While you may not have heard of Philadelphia-style ice cream, you've almost certainly enjoyed a scoop of it. While many people may think it has something to do with cream cheese, Philadelphia-style ice cream is actually just crafted with milk, cream, and sugar. So why was this style of ice cream named after the city of Brotherly Love? According to America's Test Kitchen, we have Augustus Jackson to thank. The chef worked in the White House during the Andrew Jackson administration before returning to his hometown of Philadelphia, where he was the first to craft the eggless recipe.
As a trained pastry chef who has been making ice cream professionally for over ten years, here's the scoop. Traditional "French-style" ice cream bases are made using eggs. And while an egg custard gives an ice cream body and a rich, creamy finish, it can also make it challenging for subtle flavors to shine through. Philadelphia-style is a lighter take on the frozen treat. Because this style of ice cream base doesn't require cooking and cooling custard before freezing, it can take just minutes before you have your own ice cream churning at home. It's fast, tastes unbelievably fresh and can instantly make you feel more confident making your own ice cream.
What's the deal with eggs?
While a Philadelphia-style ice cream can be ready quickly, it needs to be eaten soon after churning. According to Ice Cream Science, egg yolks act as natural emulsifiers and stabilizers in ice cream, which provide a smoother texture and prevent ice crystal formation. While a traditional egg custard can stand up in even the most temperamental of freezers, Philadelphia-style ice cream needs to be eaten within a couple of days, or else the fluffy treat can become crunchy.
As long as you have plans to eat the ice cream fast (a tough ask, right?), making a recipe using a Philadelphia-style ice cream base is an easy way to spin up a flavor to complement any pie or test your creativity using different ingredients. This kind of ice cream base is best for making fruit-forward flavors, like raspberry, blueberry or strawberry. It's the perfect canvas to craft a flavor when you want a subtle ingredient to shine, like fresh mint, basil or even infusing tea into your milk before crafting the base. If you're really feeling adventurous, you can also substitute some of the fat in the recipe for another form of dairy, such as ricotta or creme fraîche.
Dialing in your ice cream
If you want to try your hand at crafting Philly-style ice cream, the good news is that despite the lack of eggs, you won't need to operate your ice cream machine any differently. It's rare to find a home ice cream machine that will allow you to select different settings depending on the kind you're looking to make.

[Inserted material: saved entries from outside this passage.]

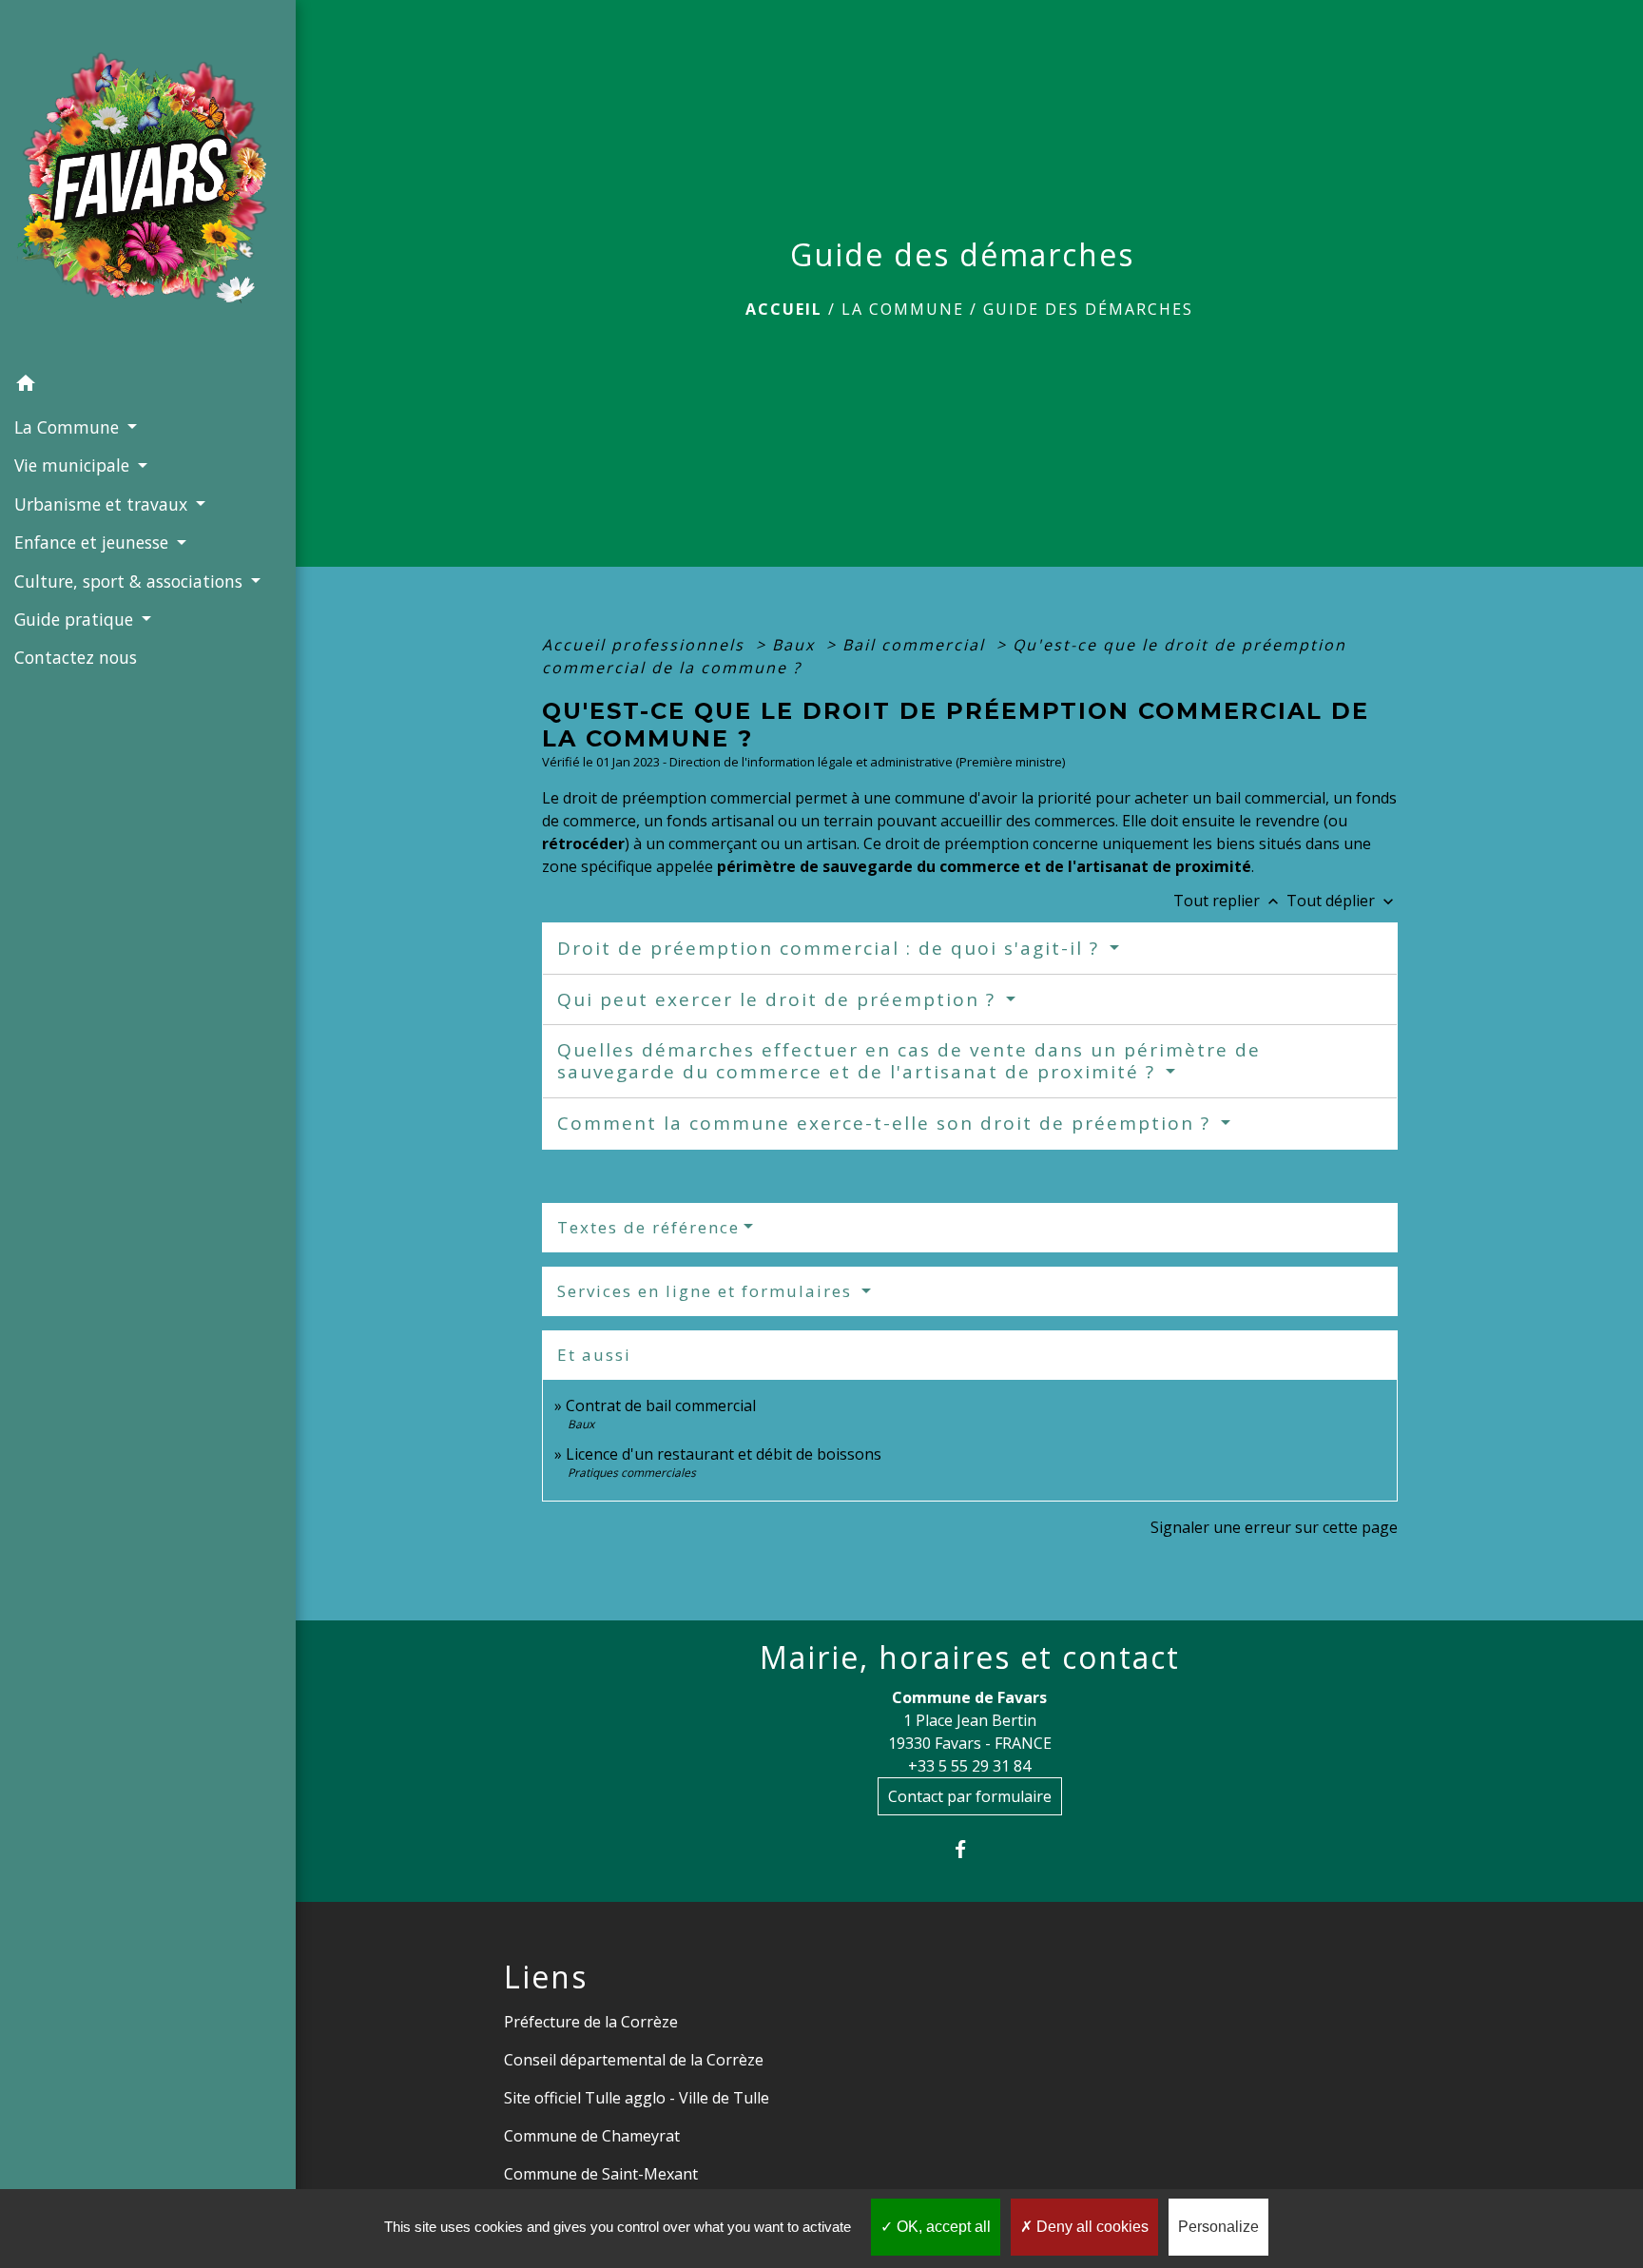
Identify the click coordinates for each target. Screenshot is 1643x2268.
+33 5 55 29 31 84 (969, 1765)
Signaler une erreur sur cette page (1274, 1527)
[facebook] (969, 1849)
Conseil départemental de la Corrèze (634, 2059)
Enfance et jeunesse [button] (93, 542)
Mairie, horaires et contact (970, 1657)
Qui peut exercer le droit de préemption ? (779, 999)
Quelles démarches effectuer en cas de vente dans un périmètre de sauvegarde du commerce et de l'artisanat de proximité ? (909, 1060)
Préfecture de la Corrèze (591, 2021)
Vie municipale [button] (74, 465)
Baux (796, 644)
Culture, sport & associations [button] (130, 581)
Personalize (1218, 2227)
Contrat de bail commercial (661, 1405)
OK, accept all (942, 2227)
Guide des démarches (1088, 309)
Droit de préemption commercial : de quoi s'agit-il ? (831, 948)
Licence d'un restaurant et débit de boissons (723, 1454)
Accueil (783, 309)
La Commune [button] (69, 427)
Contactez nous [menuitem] (75, 657)
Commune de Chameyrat (592, 2135)
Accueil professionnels (646, 644)
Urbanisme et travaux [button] (103, 504)
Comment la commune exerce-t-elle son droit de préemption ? (887, 1123)
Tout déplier (1342, 900)
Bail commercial (916, 644)
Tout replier (1228, 900)
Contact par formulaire (970, 1796)
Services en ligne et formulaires (707, 1291)
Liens (546, 1977)
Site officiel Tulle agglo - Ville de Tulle (636, 2097)
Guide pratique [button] (76, 619)
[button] (147, 386)
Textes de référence (648, 1227)
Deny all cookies (1091, 2227)
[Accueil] (147, 183)
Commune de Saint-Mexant (601, 2173)
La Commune (902, 309)
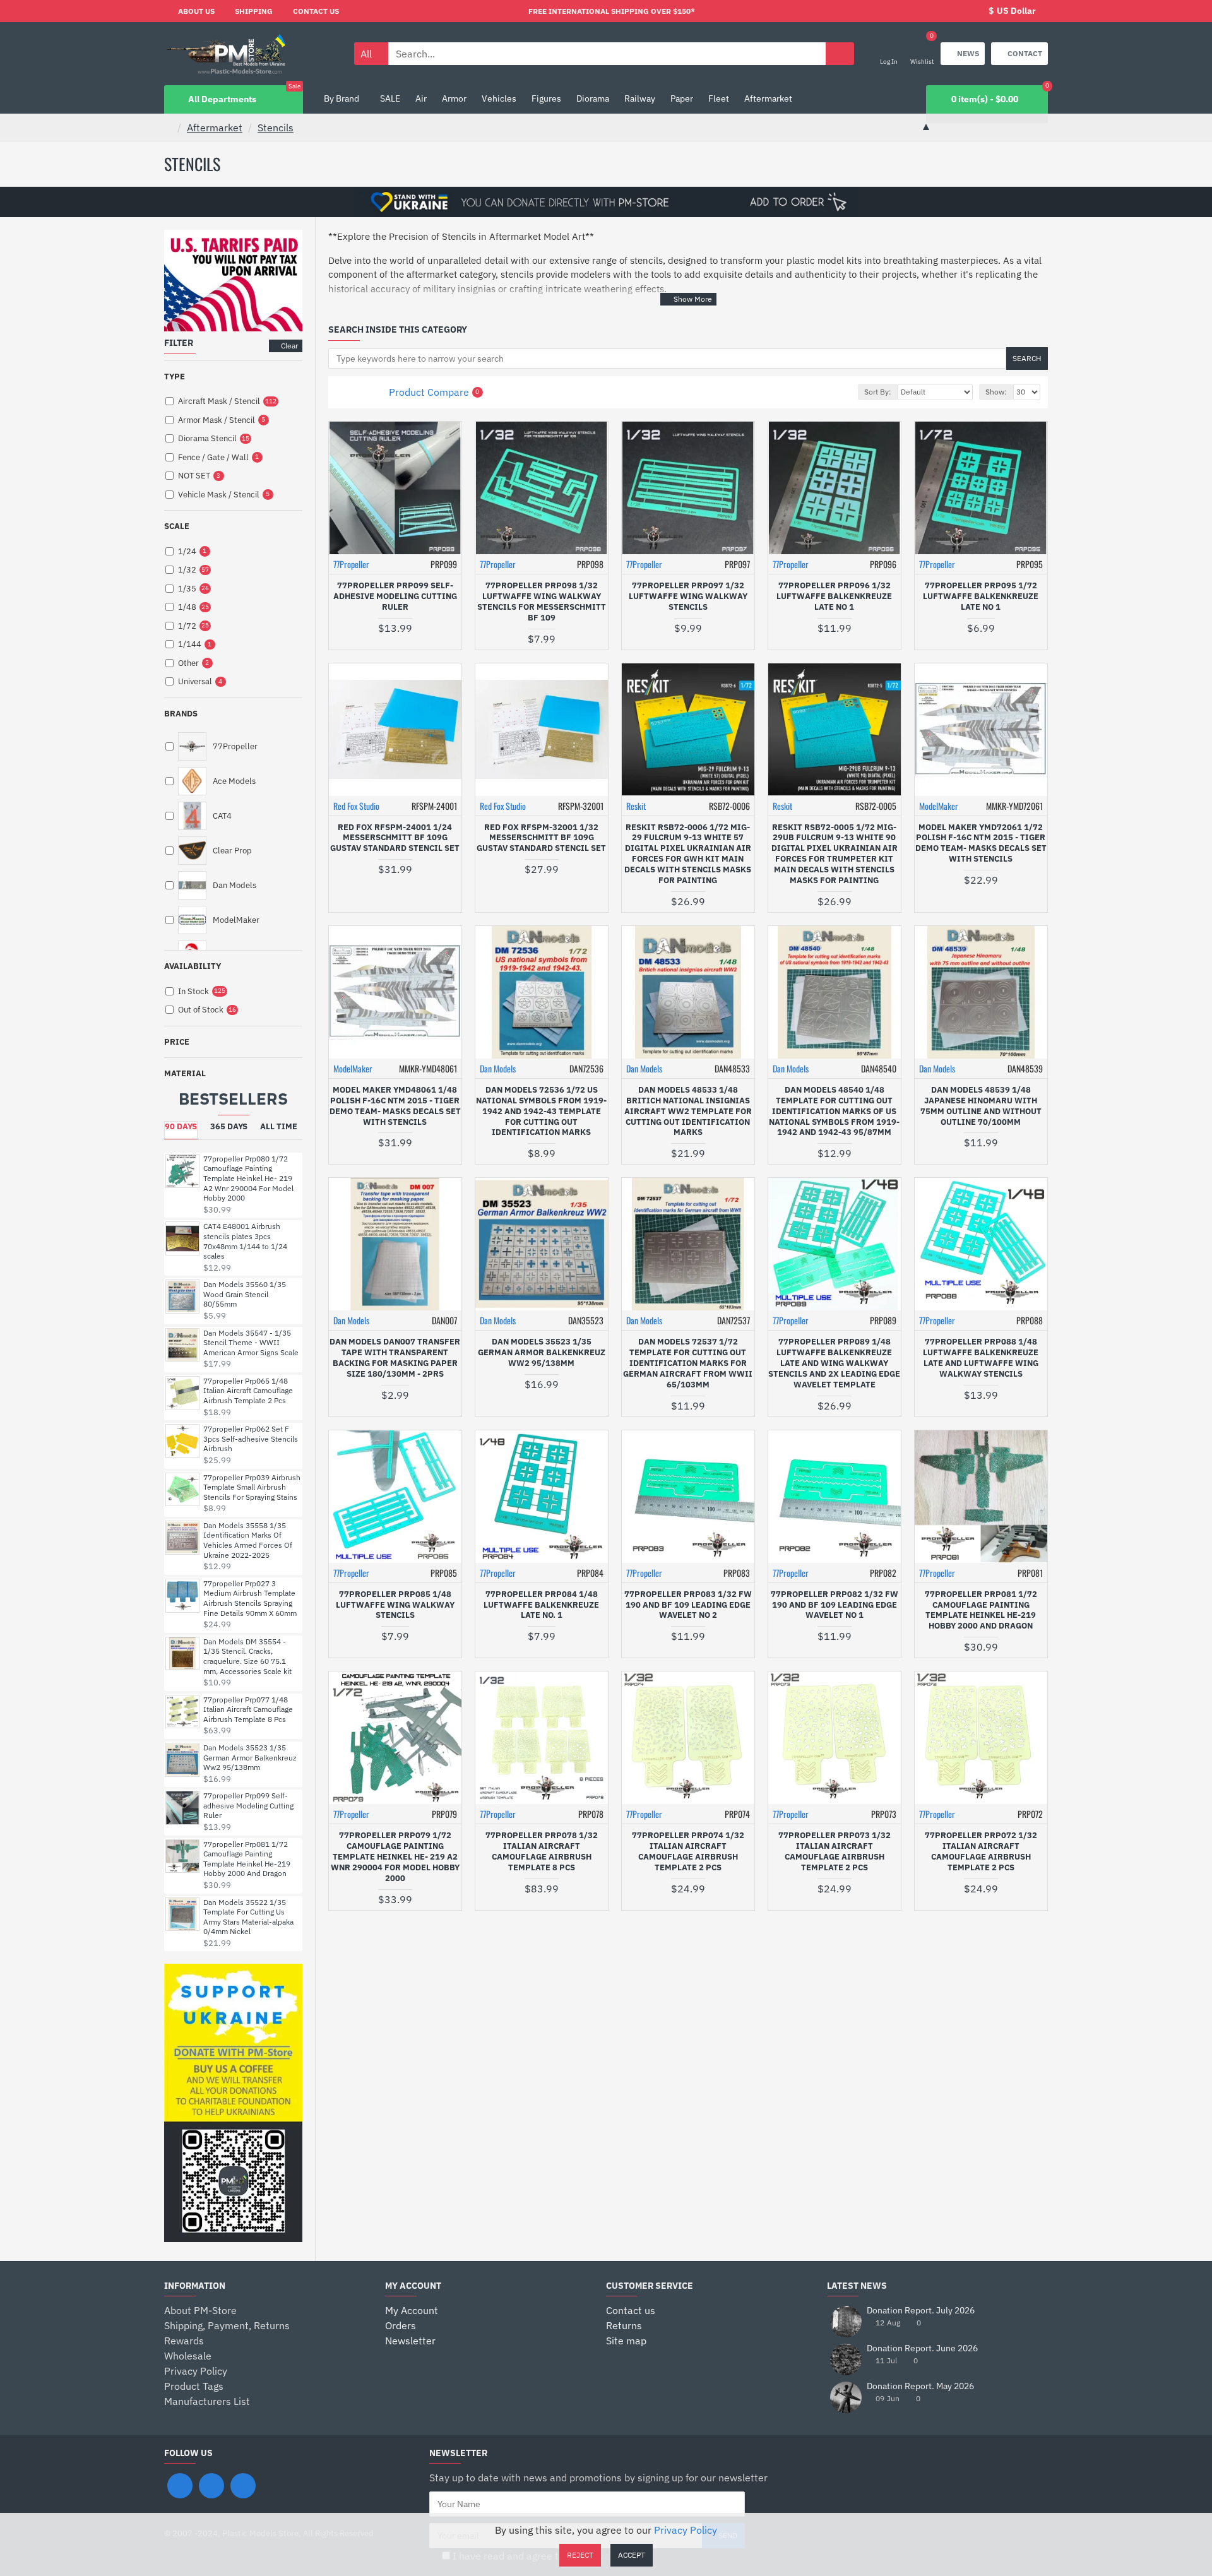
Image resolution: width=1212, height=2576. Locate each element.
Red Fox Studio (356, 805)
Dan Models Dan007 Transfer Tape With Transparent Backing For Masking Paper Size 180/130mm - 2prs (395, 1358)
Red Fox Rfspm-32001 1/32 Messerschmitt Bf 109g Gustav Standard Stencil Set (541, 838)
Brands (181, 713)
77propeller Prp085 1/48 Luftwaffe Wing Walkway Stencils (395, 1605)
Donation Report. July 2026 (921, 2310)
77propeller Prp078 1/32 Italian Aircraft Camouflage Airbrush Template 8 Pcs (541, 1852)
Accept (631, 2555)
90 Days (181, 1126)
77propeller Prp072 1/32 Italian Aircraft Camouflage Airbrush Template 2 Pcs (981, 1852)
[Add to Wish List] (411, 641)
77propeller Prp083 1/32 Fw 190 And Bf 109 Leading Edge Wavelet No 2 (688, 1605)
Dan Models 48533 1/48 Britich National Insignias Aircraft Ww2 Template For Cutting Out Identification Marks (688, 1111)
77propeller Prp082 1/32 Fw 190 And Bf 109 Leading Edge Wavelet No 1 (834, 1605)
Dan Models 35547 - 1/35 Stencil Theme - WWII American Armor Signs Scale (251, 1342)
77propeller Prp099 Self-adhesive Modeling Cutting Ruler (248, 1805)
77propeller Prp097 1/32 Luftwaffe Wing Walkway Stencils (688, 596)
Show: (996, 391)
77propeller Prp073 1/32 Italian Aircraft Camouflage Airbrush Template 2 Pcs (834, 1852)
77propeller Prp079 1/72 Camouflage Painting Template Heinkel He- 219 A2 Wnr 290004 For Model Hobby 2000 (395, 1857)
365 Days (228, 1126)
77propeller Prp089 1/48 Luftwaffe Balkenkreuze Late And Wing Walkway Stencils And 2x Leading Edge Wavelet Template (834, 1363)
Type (174, 376)
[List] (359, 392)
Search (1027, 358)
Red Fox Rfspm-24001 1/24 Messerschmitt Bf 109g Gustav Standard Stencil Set (395, 838)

The only variables during the freezing process are the speed at which the dasher rotates and the length of time that you allow a batch to churn. The dasher speed allows users to control the size of ice crystals — "good" ice cream has lots of smaller ice crystals, whereas "bad" ice cream has fewer, larger crystals.
The other variable in your control is how much air is being incorporated into the product. This is called overrun, and it determines how fluffy (as opposed to dense) the ice cream is when it's finished. If you leave an ice cream base in to churn for too long, it will be over-spun, which will result in a firm, gritty and almost butter-like texture and if you don't churn it enough, it will not have enough air. A telltale sign that your ice cream is ready for transferring to a container is that it's beginning to pull away from the sides of the machine's freezing chamber.